Compreendo que as pessoas que trabalham no mercado online, e fora do âmbito de trabalho dedicam-se à formação cristã dos jovens, sejam favoráveis ao uso das redes sociais, argumentando que é lá que os jovens estão. Por isso, nós devemos estar também. Mas, em vez de libertarmos a mente do jovem para se manter aberta e sensível ao diferente, não corremos o risco de os aprisionar ainda mais em filtros-bolha, onde poderemos nós, também, estar presos?

Se estivermos presentes nas redes sociais para estimular jovens e adultos a sair das redes sociais parecer ser um contrasenso. Mas esse é o desafio. Importa não confundir crítica à tecnologia que colocam nas nossas mãos, com ser anti-tecnologia. Ser crítico em relação ao valor que a tecnologia da atenção tem, como as redes sociais, significa redescobrir primeiro o que traz valor à nossa vida. Por exemplo, a verdade.

Há um movimento de redescoberta da qualidade da informação, como se demonstra pelo aumento das assinaturas digitais de jornais credenciados.
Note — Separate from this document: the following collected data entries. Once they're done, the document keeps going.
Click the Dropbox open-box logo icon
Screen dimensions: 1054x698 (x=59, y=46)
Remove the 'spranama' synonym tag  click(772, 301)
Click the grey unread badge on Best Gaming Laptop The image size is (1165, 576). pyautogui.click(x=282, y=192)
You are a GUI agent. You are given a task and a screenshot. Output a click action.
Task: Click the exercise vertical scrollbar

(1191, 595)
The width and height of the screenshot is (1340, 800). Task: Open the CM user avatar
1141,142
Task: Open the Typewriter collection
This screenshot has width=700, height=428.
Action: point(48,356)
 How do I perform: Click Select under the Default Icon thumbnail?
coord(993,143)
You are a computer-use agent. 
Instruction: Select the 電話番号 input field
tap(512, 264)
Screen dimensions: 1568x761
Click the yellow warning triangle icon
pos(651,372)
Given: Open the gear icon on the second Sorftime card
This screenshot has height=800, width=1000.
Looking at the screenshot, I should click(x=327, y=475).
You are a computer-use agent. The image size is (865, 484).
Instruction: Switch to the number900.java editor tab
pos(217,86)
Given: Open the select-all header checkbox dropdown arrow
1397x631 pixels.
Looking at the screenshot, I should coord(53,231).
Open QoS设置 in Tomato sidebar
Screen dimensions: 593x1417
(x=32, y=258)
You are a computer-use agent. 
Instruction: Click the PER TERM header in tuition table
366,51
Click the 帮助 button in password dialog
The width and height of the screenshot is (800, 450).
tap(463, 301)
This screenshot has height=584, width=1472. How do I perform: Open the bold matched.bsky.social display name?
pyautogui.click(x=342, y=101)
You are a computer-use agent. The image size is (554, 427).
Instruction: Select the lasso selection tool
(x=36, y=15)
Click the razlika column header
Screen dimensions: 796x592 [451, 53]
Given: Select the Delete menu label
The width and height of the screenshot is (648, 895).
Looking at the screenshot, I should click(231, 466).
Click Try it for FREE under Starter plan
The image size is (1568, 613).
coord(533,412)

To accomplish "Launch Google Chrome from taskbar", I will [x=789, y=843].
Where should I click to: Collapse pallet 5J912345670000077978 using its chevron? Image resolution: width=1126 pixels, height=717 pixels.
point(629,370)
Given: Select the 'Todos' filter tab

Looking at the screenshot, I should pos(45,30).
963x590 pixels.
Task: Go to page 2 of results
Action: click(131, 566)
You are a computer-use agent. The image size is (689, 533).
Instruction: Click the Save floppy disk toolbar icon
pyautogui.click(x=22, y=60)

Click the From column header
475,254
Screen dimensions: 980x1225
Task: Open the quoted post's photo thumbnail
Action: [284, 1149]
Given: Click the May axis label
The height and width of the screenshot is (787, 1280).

É possível viver sem redes sociais e manter-se informado daquilo que se passa no mundo, aprendendo a ser crítico, sem excluir a opinião diferente da nossa.

Saber aprender a viver sem redes sociais é sair das nossas bolhas, e ir para as periferias existenciais como o Papa Francisco nos convida. Ir para onde a informação se vive na primeira pessoa e nos ensina a ultrapassar o desafio cultural da desinformação, estimulando ir sempre a fundo nas questões, por amor à Verdade.